> [OBJECTIVE] Please rewrite the lines, from the line containing "Screen dimensions: 370x358" up to and including the line containing "Action: pyautogui.click(x=196, y=45)", as a Markdown table with the columns Row and Line Text. Omit blank lines and leave the pictures out.

--- START OF INFORMATION SHOWN ---

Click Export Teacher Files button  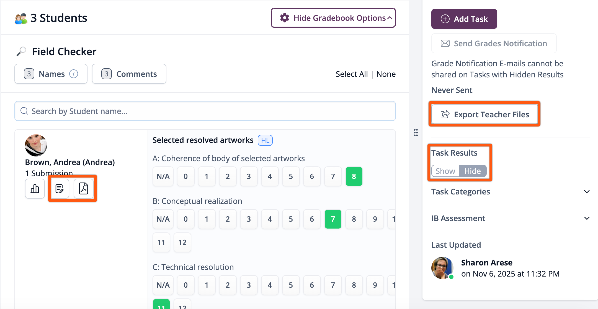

--- END OF INFORMATION SHOWN ---
--- START OF INFORMATION SHOWN ---

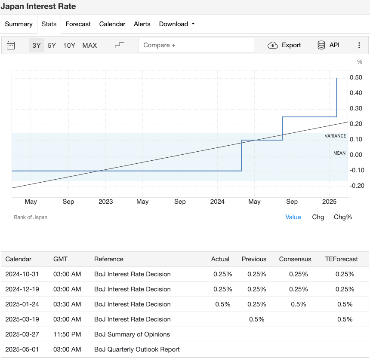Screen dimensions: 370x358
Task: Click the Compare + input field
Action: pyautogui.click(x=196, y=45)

--- END OF INFORMATION SHOWN ---
--- START OF INFORMATION SHOWN ---

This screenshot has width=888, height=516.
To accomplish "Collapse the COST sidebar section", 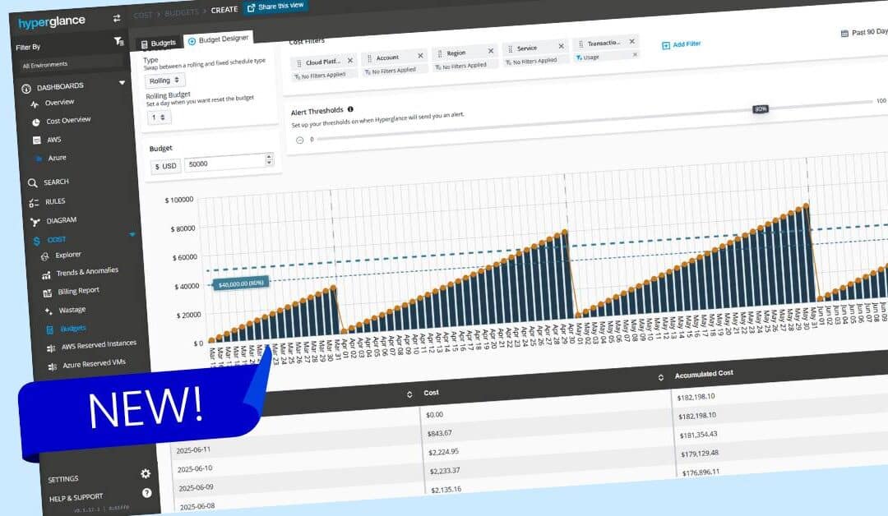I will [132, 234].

--- END OF INFORMATION SHOWN ---

> [OUTPUT]
| Row | Line Text |
|---|---|
| 1 | Screen dimensions: 370x358 |
| 2 | Task: Click the Compare + input field |
| 3 | Action: pyautogui.click(x=196, y=45) |